##### DATA
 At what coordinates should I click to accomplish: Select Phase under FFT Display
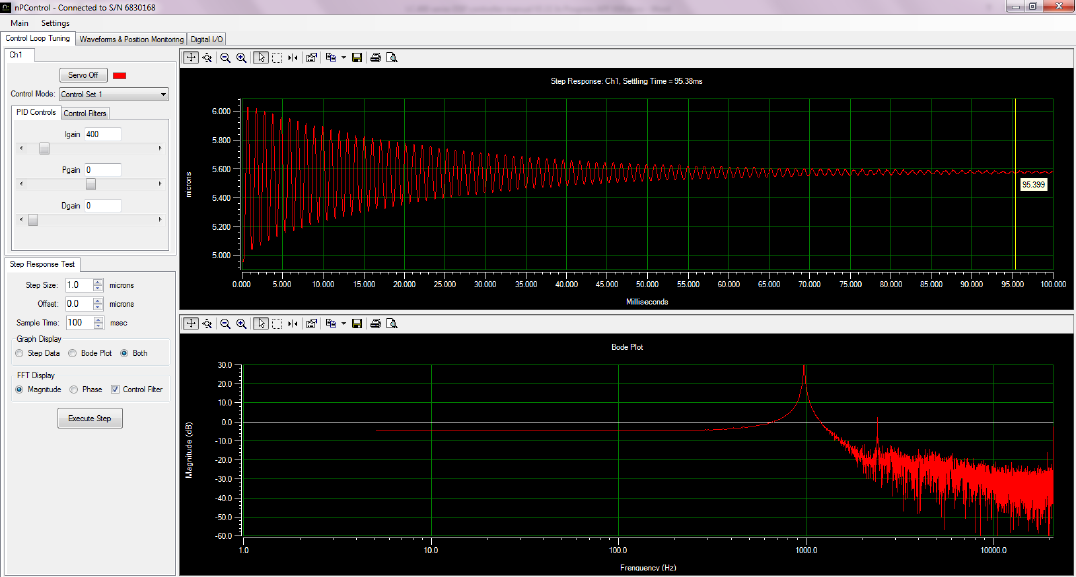pos(74,389)
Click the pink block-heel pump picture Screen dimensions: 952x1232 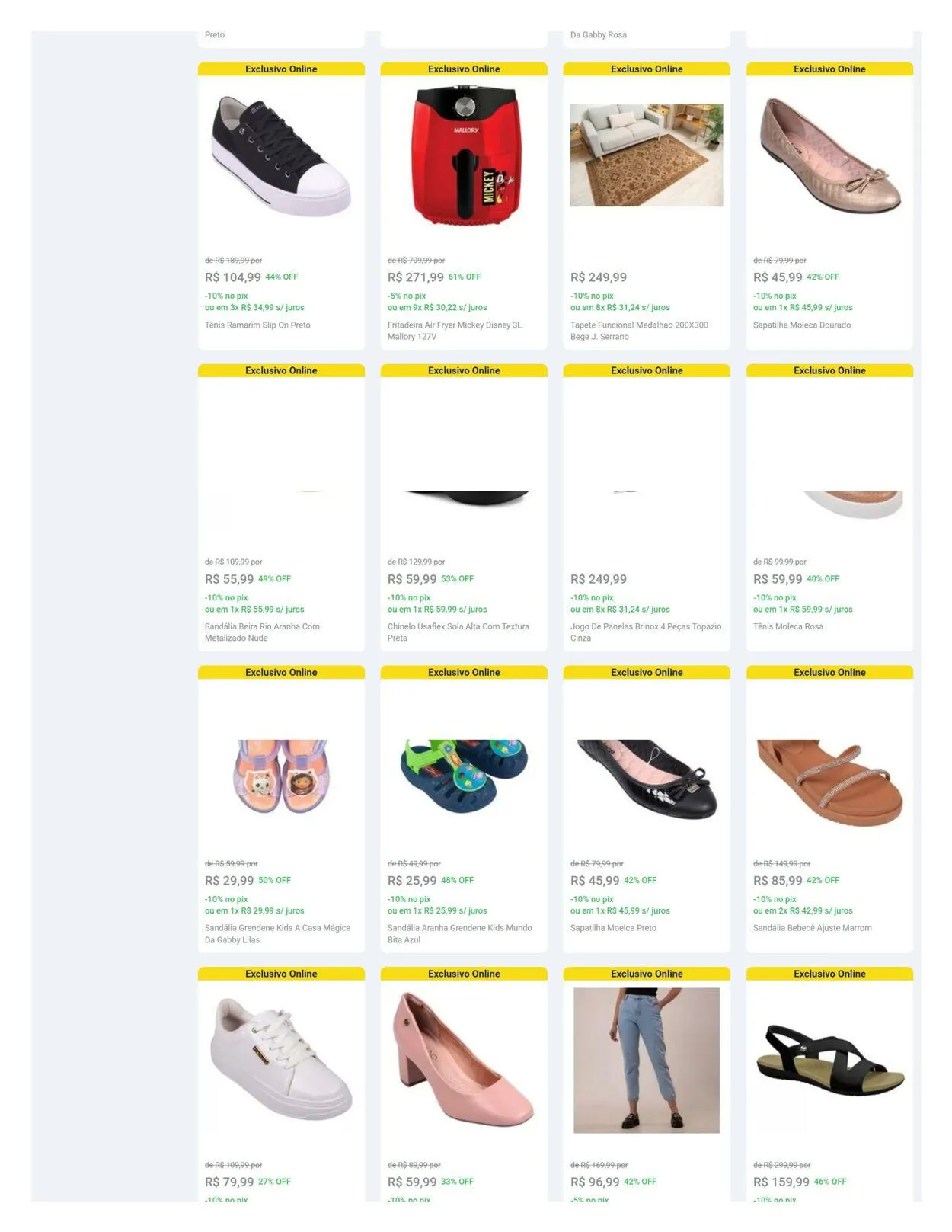coord(464,1059)
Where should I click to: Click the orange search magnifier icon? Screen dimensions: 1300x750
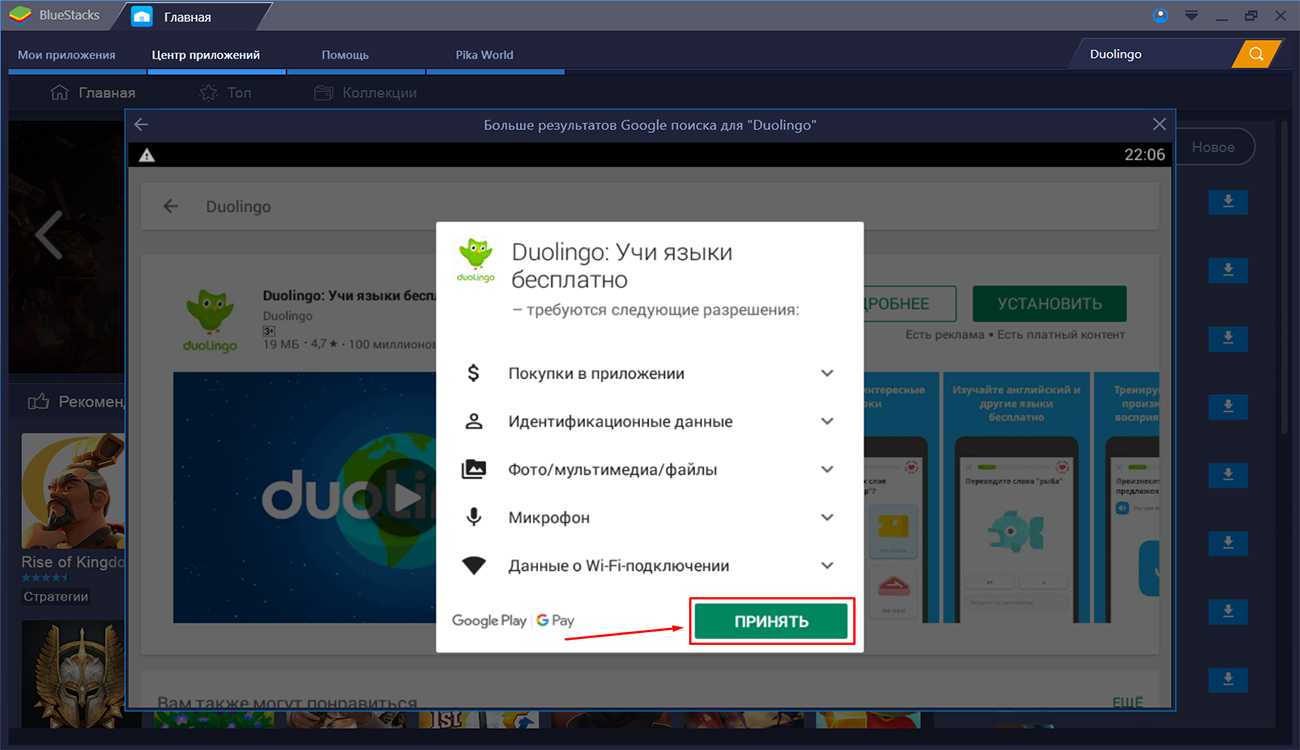[x=1256, y=54]
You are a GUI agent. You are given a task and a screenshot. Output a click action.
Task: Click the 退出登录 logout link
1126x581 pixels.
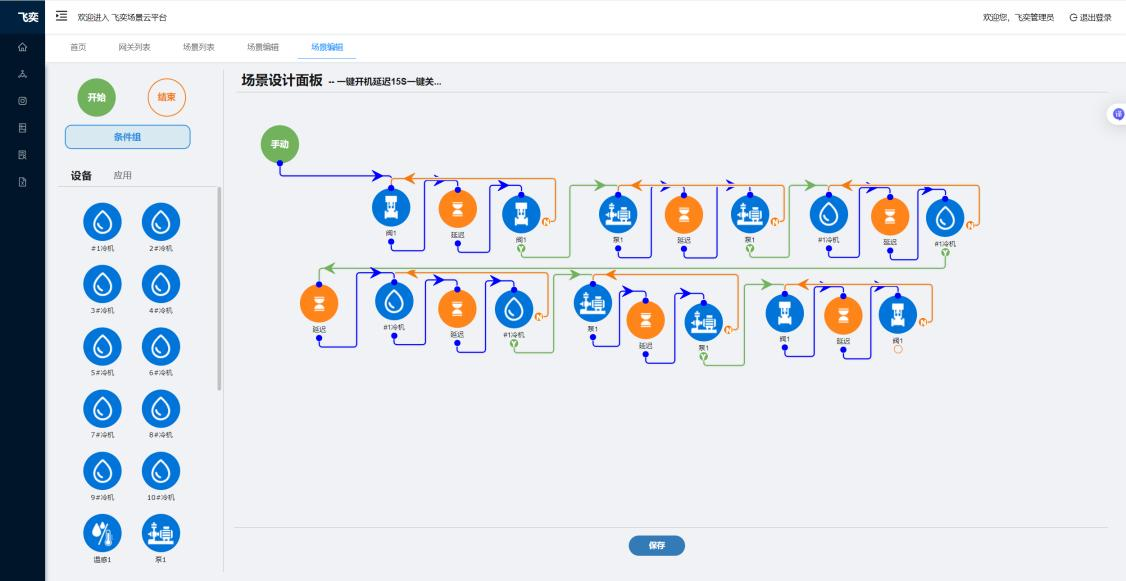pyautogui.click(x=1090, y=17)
##########
## STATED PROBLEM
Can you update the part of the records that opens with the line containing "You are a GUI" and runs through the end of the records, replacing "logout" with "sign-out" and keeping everything else the same? Give back only that part, without the pictures.

## FULL SOLUTION
You are a GUI agent. You are given a task and a screenshot. Output a click action.
Task: Click the 退出登录 sign-out link
1126x581 pixels.
pyautogui.click(x=1090, y=17)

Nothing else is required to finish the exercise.